For a sample dataframe:
df1 <- structure(list(place = c("a", "a", "b", "b", "b", "b", "c", "c",
"c", "d", "d"), animal = c("cat", "bear", "cat", "bear", "pig",
"goat", "cat", "bear", "goat", "goat", "bear"), number = c(5,
6, 7, 4, 5, 6, 8, 5, 3, 7, 4)), .Names = c("place", "animal",
"number"), row.names = c(NA, -11L), spec = structure(list(cols = structure(list(
place = structure(list(), class = c("collector_character",
"collector")), animal = structure(list(), class = c("collector_character",
"collector")), number = structure(list(), class = c("collector_integer",
"collector"))), .Names = c("place", "animal", "number")),
default = structure(list(), class = c("collector_guess",
"collector"))), .Names = c("cols", "default"), class = "col_spec"), class = c("tbl_df",
"tbl", "data.frame"))
I want to create a variable 'sum' which sums the 'number' column by 'place' (regardless of animal), and adds it to the datafame.
The command below:
df1$sum <- aggregate(df1$number, by=list(Category=df1$place), FUN=sum)

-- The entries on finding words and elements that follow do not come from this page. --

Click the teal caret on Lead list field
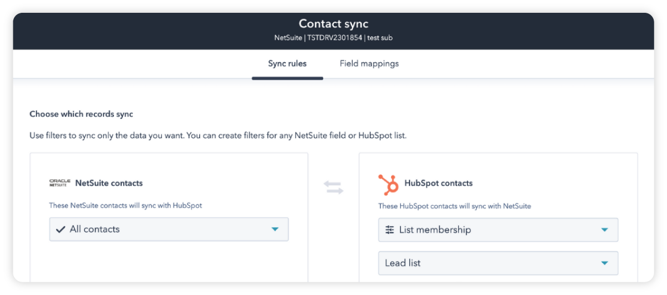Image resolution: width=667 pixels, height=295 pixels. pos(604,263)
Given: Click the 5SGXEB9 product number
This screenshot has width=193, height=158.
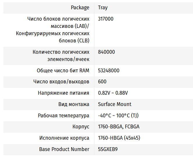Looking at the screenshot, I should tap(108, 149).
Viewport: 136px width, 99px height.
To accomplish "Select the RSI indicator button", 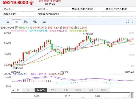I will pyautogui.click(x=66, y=90).
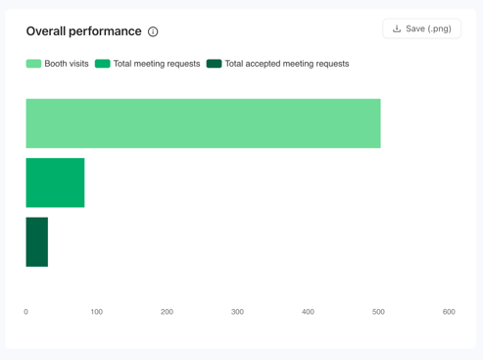
Task: Click the 500 axis label
Action: (378, 312)
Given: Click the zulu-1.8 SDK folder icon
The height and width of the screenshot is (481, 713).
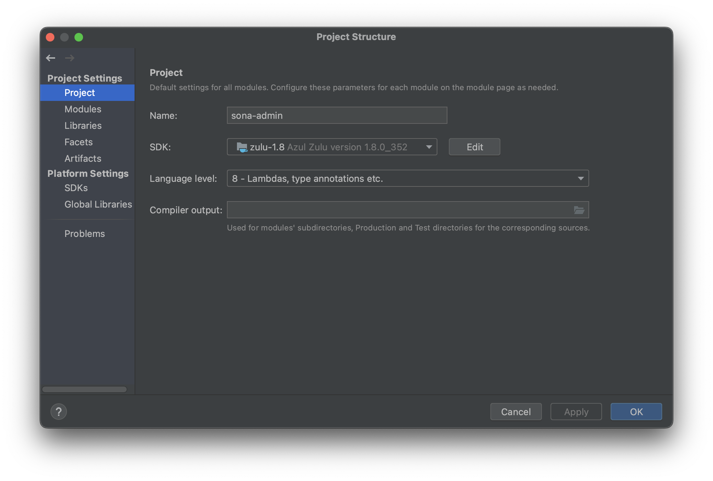Looking at the screenshot, I should tap(242, 147).
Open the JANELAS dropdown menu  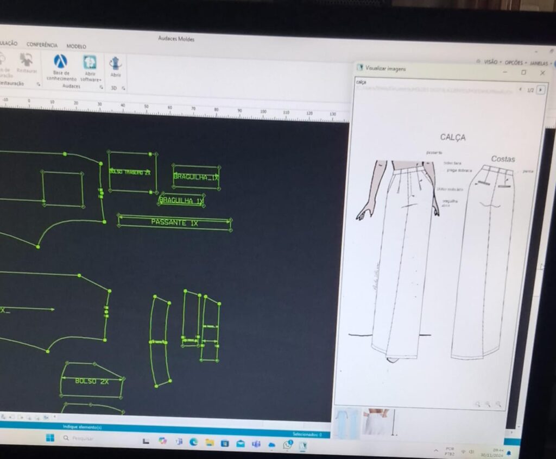click(539, 64)
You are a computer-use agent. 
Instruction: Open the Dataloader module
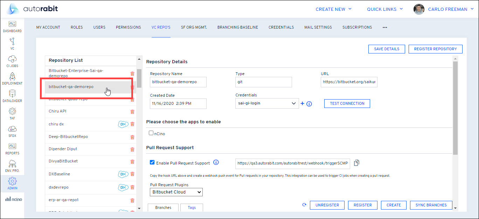pos(12,96)
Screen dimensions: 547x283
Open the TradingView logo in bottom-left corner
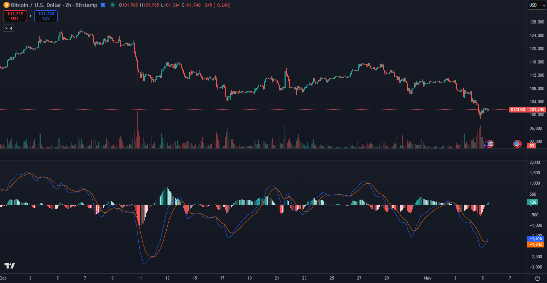pos(9,266)
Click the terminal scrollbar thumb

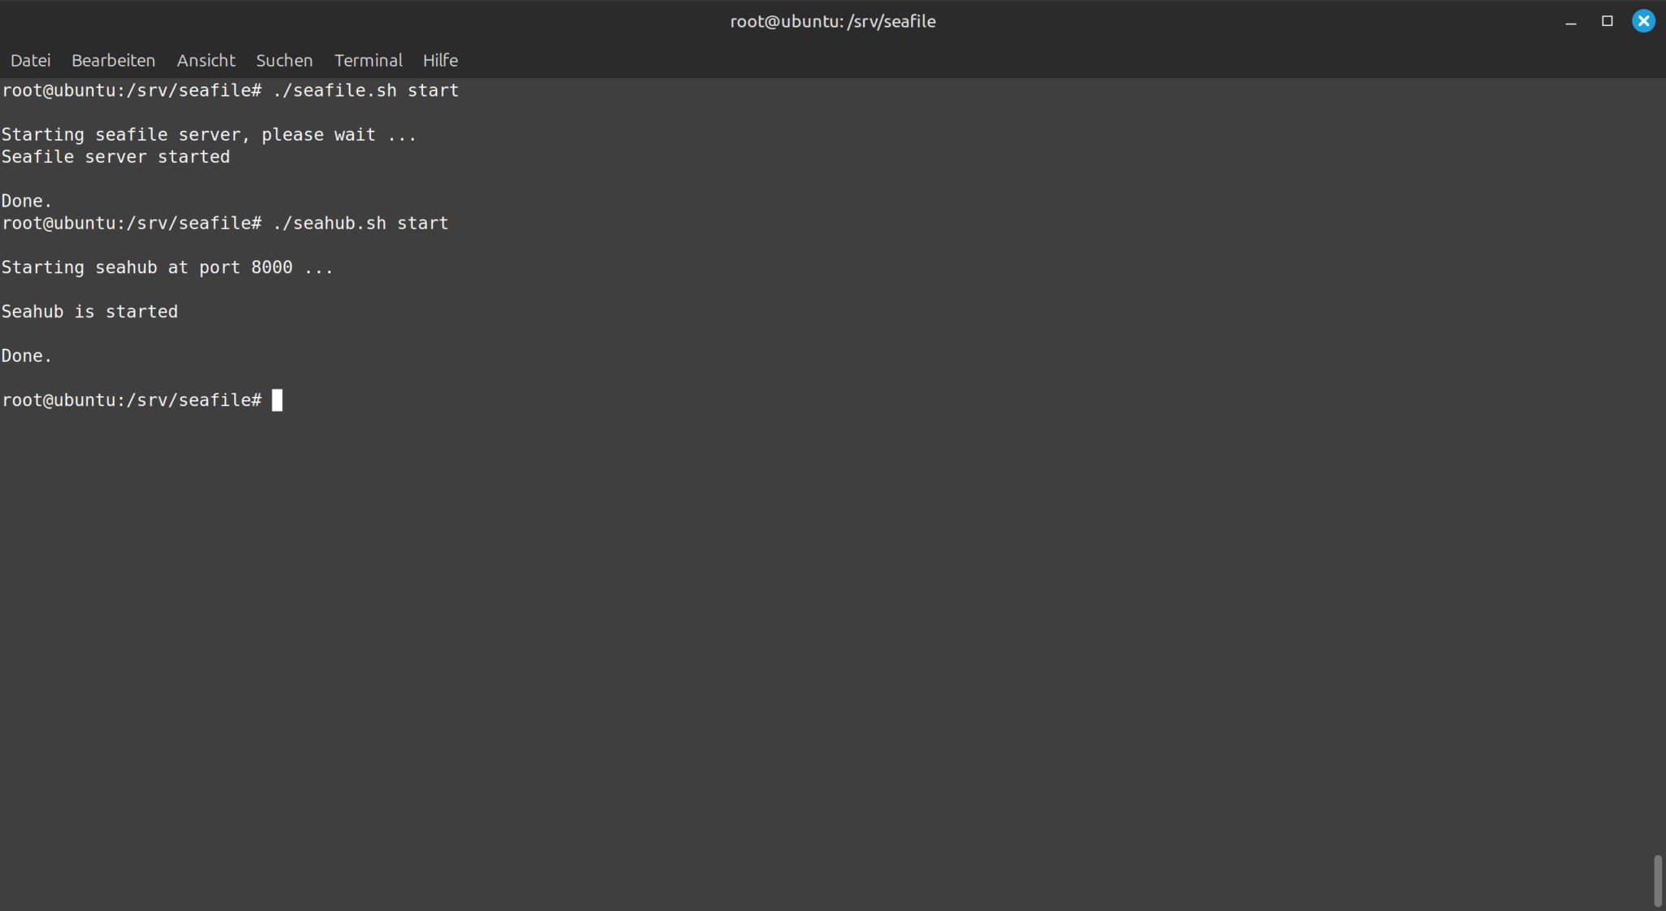click(x=1657, y=880)
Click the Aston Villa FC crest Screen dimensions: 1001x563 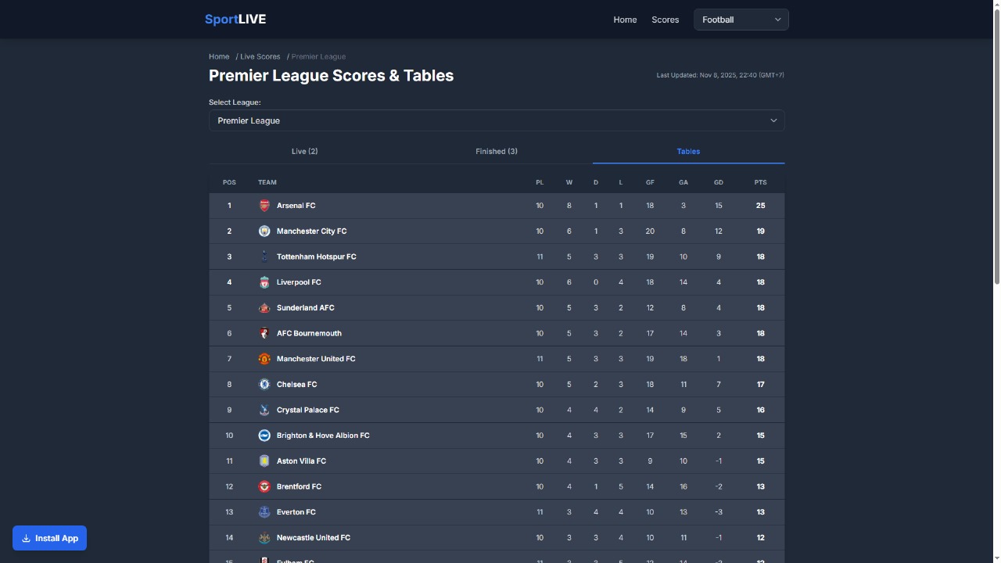point(264,461)
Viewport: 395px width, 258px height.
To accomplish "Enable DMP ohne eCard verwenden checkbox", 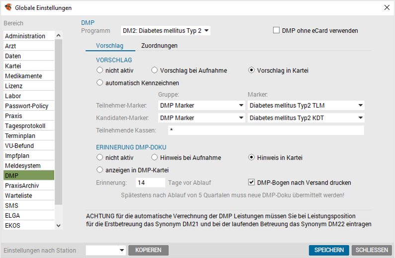I will pyautogui.click(x=276, y=30).
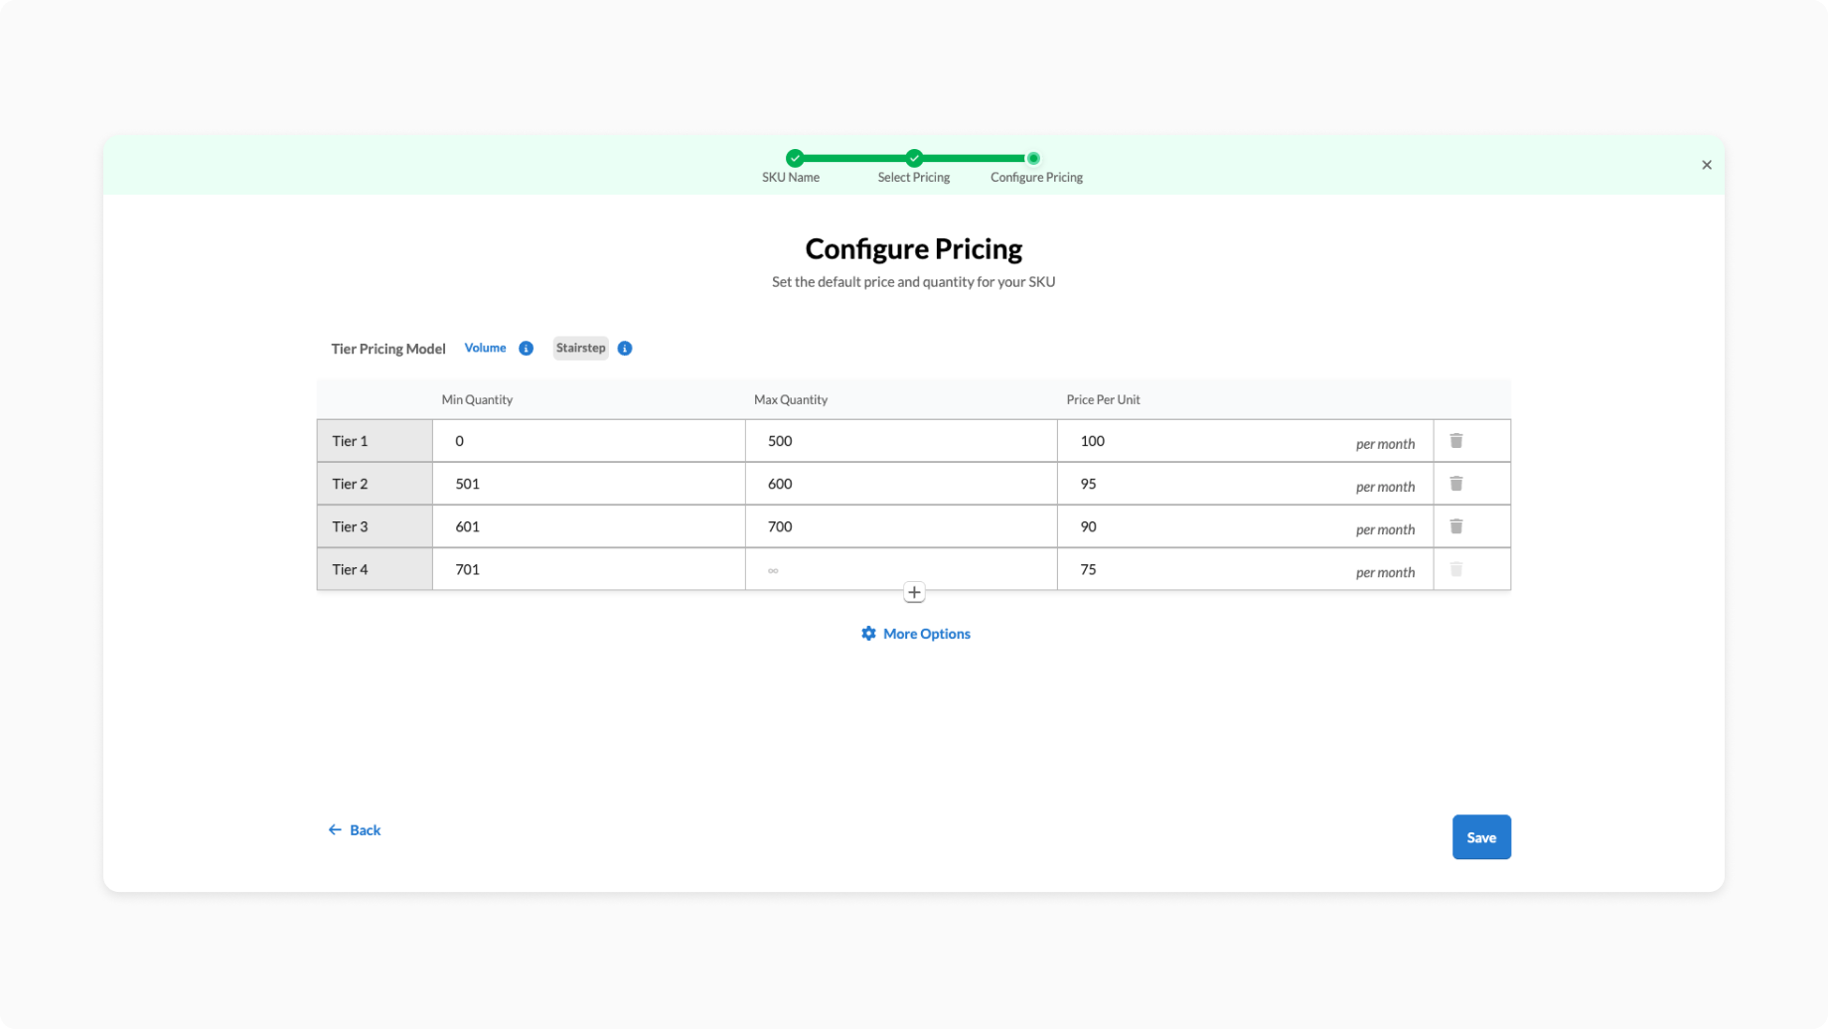
Task: Go Back to the previous step
Action: (355, 830)
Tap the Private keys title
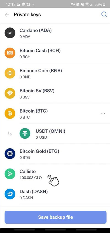The height and width of the screenshot is (233, 110). [x=27, y=15]
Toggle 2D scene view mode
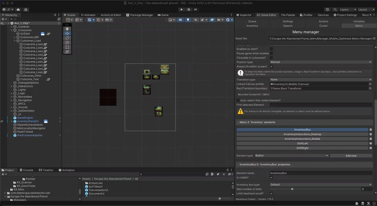The image size is (377, 206). point(180,20)
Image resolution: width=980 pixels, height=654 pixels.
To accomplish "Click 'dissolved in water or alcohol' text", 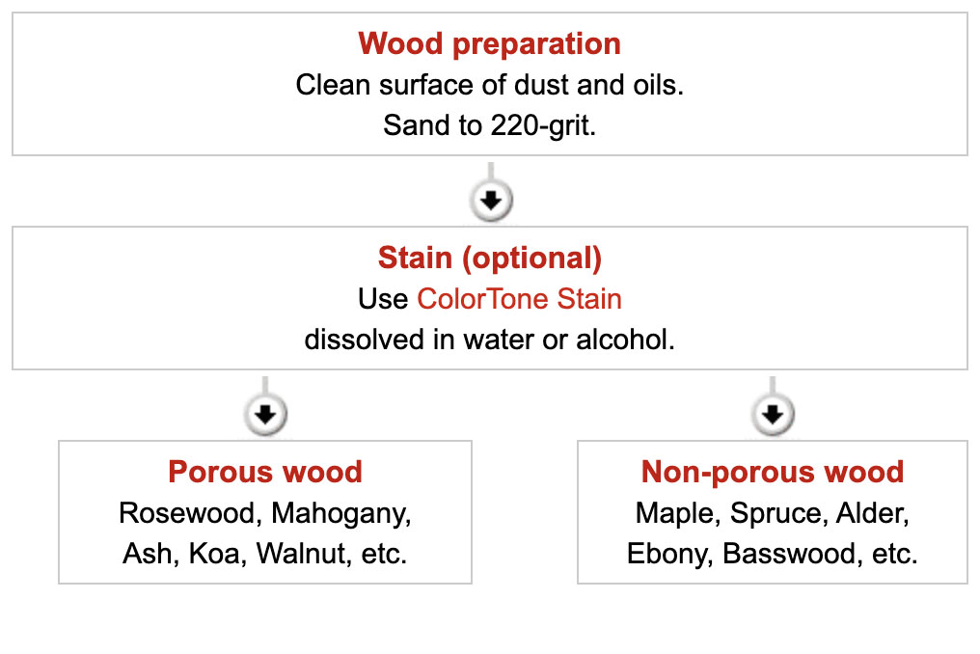I will click(x=489, y=341).
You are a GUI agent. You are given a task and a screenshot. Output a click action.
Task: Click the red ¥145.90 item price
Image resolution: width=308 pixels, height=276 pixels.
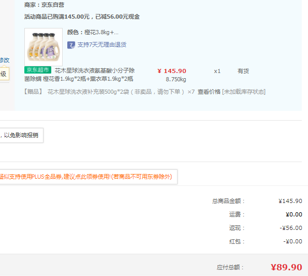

... tries to do the sum but can't complete the function because it wants to report by only the number of individual places (hence why we get this error):
Error in `$<-.data.frame`(`*tmp*`, sum, value = list(Category = c("a", :
replacement has 4 rows, data has 11
Any ideas how I add this extra column onto my dataframe?